PROVIDED ENTRIES:
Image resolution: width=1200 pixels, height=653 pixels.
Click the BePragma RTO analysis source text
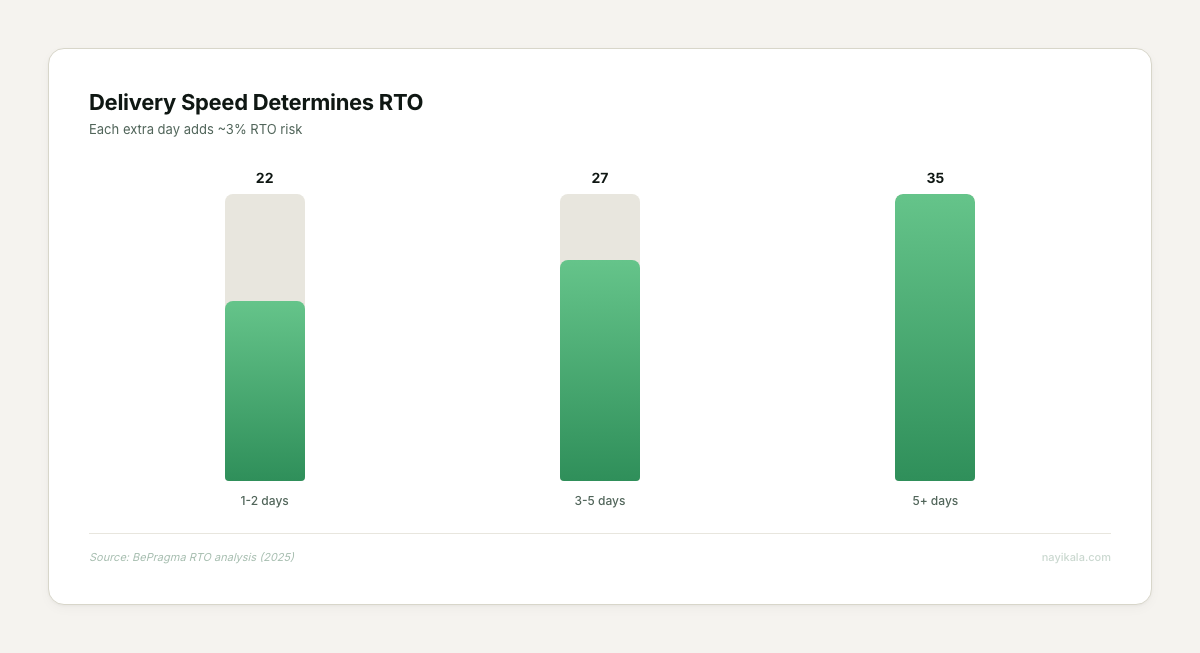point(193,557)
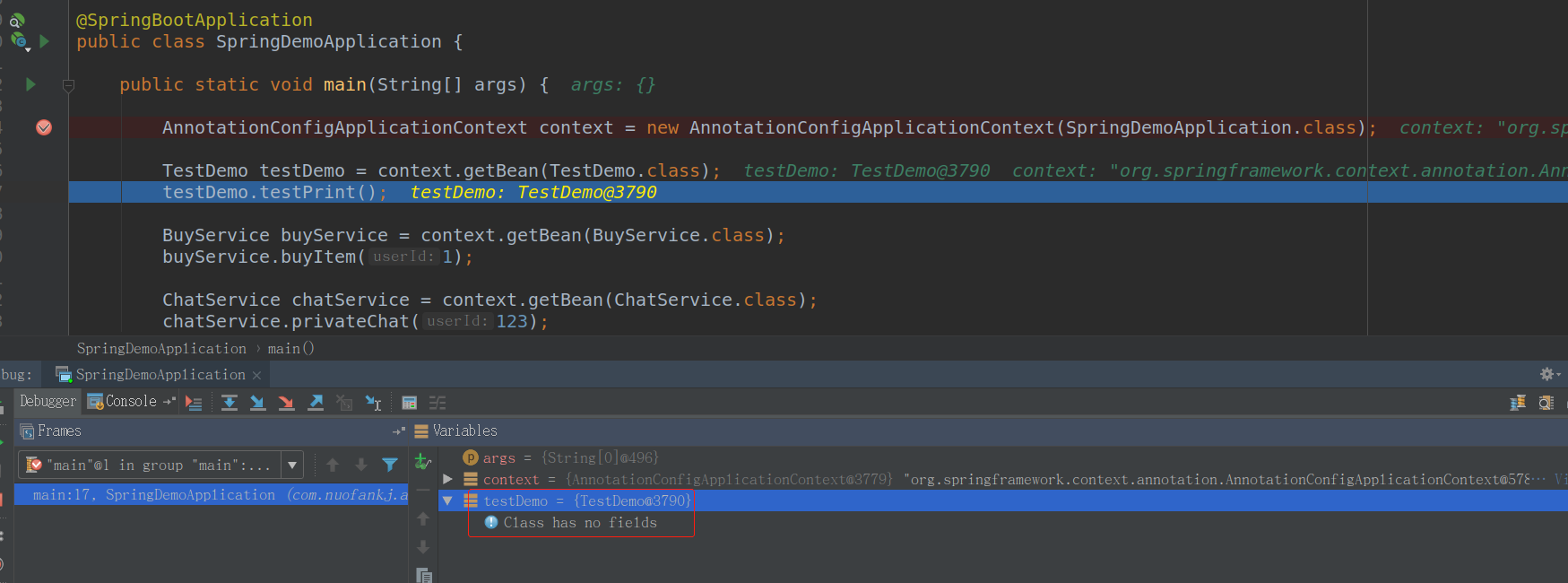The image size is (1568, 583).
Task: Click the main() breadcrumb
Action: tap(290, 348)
==
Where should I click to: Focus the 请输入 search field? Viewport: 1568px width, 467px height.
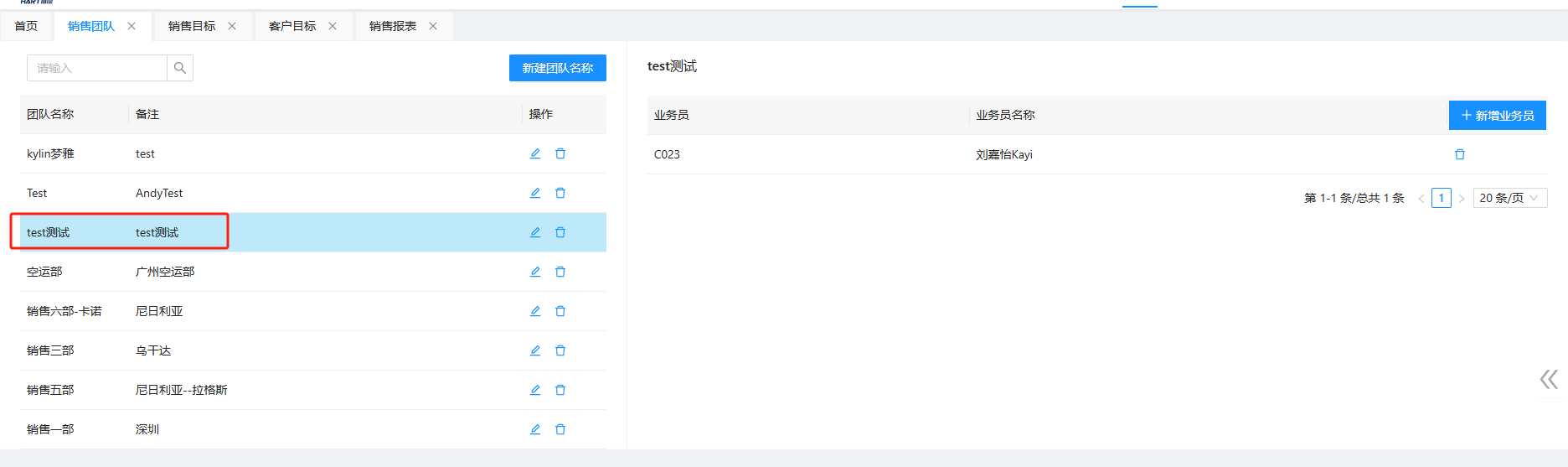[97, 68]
--
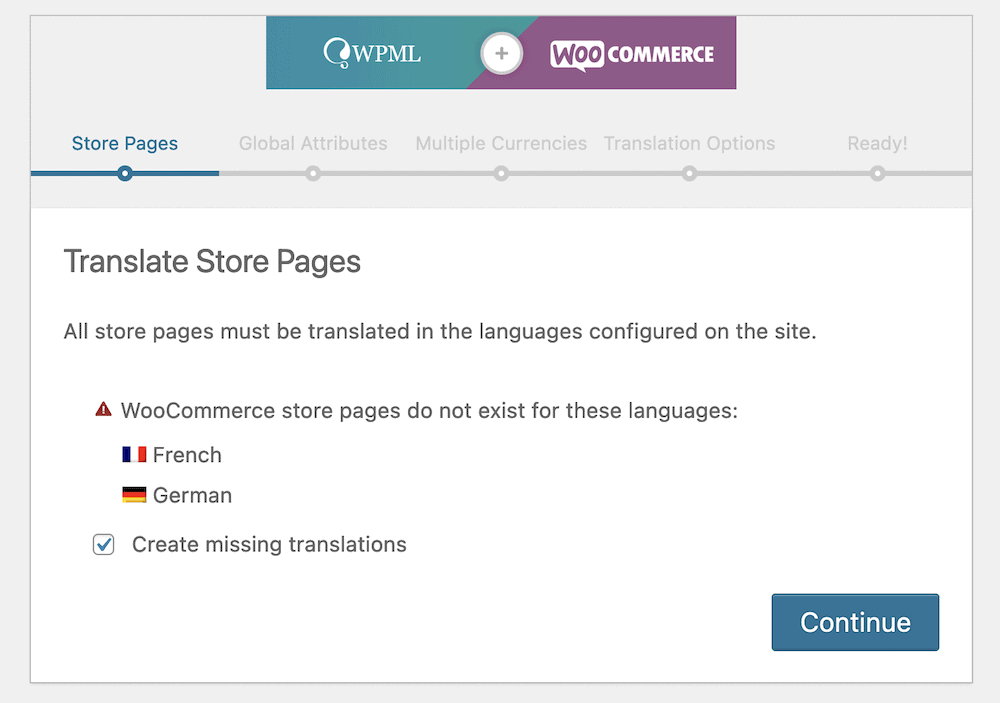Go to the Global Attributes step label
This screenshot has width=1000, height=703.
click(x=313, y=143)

WRITTEN INSTRUCTION: Please copy the material from the line with "Image resolution: width=1200" to the line with "Action: tap(290, 348)", swapping "source text" for "source label" and keeping everything else unchanged. Give only those lines, and leave the pictures out.

ANSWER BELOW:
Image resolution: width=1200 pixels, height=653 pixels.
Click the BePragma RTO analysis source label
point(193,557)
The image size is (1568, 583).
Task: Click the main() breadcrumb
Action: tap(290, 348)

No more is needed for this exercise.